# Start of Quoted passage

VOA’s David Borgida discusses with Dr. Ziad Asali of the American-Arab Anti-Discrimination Committee and Nathan Guttman, Washington Correspondent for the Israeli Newspaper Haaretz, the recent violence and political changes in the Middle East.

MR. BORGIDA
And joining us now for a discussion on the Israeli-Palestinian situation, Dr. Ziad Asali of the American Arab Anti-Discrimination Committee, and Nathan Guttman, a Washington correspondent for the Israeli newspaper Haaretz.

Thank you both for joining us. This is a sad day, when there is violence in the Middle East. It seems to be repeating itself almost constantly. Dr. Asali, we thought that perhaps after the Palestinian Government at least had gotten over this hump with the Prime Minister, the Security Chief and so on, that perhaps the focus would be on politics and not violence, but it's back again. Is the terrorism and violence just always going to be with us and an impediment to this roadmap?

MR. ASALI
Well, what you have seen is an extension of politics expressing itself violently. I do not think that we have actually resolved the intra-Palestinian conflicts by just agreeing to have a cabinet formed between Mr. Arafat and Mr. Abu Mazen. There is still a great deal of dissension and opposition to the formation of the cabinet. And in fact, following a course of a peaceful negotiation, there are forces that are not quite interested yet in following a course of peaceful negotiations. So, I do not think that you or I or anybody else will be surprised if we see more of this for some time to come. As long as the situation that the Palestinians live in is unchanged, you will see more of this.

MR. BORGIDA
What do you think of that, Mr. Guttman, a continuing expression of the unhappiness of Palestinians and those who may or may not represent them, or is the violence simply violence for violence sake? What is your view?

MR. GUTTMAN
It's hard to tell at this stage. There is a lot of frustration on both sides, and it's hard to know what the reason for the violence is. The one thing that is clear is that the Israeli public feels that the end of the violence is the precondition for moving forward in a peace process. And for Israelis, the fact that they still don't feel safe to get up in the morning and go to a coffee shop or get on a bus, that's the main thing that leads them right now to oppose any peace plan or to be afraid of moving forward.

So, once violence goes down -- and there was a certain decline -- but once violence goes down, the Israeli public will be more willing to move forward.

MR. BORGIDA
But we have seen this over and over again, and I've covered this for a long time and you two have been observers of this for a long time. It does seem that when there is some political progress made on any front, whether it's in Washington or another capital, the forces of destruction, in some ways, scuttle progress.

MR. ASALI
You can say that as an observation. Practically speaking, whenever we had a landmark of a close approximation to an understanding, you would have some event take place that's violent. I do want to state here, which I think is the obvious, that the Israeli public feels insecure, and for good reason, but so do the Palestinians. The Palestinians' day-to-day life is completely miserable. And as long as their lives is at this degree of misery and they live under occupation, it is not entirely hard to understand that there are some factions within the Palestinian body politic that will claim that violence is the only way because these people are not responding to anything.

So, this is the chicken and egg type of situation. And it seems to me if serious people want to pursue a serious solution, there has to be a certain degree of coordinated improvement on both sides, rather than to say you do this completely before I do anything completely. I imagine thoughtful people are doing just that as we speak.

# End of Quoted passage
# Start of Supplied entries

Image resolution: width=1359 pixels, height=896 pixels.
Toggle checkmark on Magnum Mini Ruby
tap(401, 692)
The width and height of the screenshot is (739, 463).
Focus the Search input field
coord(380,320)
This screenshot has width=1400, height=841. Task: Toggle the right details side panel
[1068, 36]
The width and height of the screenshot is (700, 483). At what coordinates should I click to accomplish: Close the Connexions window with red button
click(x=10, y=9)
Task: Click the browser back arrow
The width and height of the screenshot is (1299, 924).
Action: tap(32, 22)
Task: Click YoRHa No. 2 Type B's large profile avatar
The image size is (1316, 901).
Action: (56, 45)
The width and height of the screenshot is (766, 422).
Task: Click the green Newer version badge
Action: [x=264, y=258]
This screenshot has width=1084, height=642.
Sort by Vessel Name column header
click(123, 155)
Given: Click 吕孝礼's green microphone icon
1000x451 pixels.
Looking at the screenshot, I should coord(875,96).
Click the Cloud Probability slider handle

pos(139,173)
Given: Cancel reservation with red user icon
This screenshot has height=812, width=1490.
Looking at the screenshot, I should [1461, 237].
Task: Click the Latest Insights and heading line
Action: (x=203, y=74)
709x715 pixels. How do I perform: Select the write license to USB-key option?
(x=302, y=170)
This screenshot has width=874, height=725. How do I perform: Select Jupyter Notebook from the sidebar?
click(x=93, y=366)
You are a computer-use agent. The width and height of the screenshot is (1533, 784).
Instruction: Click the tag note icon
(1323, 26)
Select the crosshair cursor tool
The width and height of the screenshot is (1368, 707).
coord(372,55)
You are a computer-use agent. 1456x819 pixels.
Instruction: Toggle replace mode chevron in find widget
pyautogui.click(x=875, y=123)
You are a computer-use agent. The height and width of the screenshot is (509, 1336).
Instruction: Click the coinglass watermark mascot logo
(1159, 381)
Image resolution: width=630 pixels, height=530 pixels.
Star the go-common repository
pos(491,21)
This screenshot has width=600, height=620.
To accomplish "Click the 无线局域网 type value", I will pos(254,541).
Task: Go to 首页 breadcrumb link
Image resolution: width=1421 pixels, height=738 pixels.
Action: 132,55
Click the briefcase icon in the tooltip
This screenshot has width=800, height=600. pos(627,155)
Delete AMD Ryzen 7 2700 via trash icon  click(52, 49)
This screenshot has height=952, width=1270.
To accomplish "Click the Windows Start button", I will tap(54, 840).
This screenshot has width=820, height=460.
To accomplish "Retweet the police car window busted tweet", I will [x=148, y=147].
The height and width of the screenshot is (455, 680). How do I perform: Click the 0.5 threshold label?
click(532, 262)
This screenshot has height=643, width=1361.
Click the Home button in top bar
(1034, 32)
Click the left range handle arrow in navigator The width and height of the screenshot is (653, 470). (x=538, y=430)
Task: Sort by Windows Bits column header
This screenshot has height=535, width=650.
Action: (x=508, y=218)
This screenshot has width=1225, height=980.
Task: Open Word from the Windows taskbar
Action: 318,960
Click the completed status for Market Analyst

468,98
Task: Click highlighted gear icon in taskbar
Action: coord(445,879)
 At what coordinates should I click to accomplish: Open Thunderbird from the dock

# End of Supplied entries

◆ What you are asked to do
According to the interview transcript, what does Nathan Guttman say the Israeli public regards as the precondition for moving forward in a peace process?

◆ Task result
The end of the violence.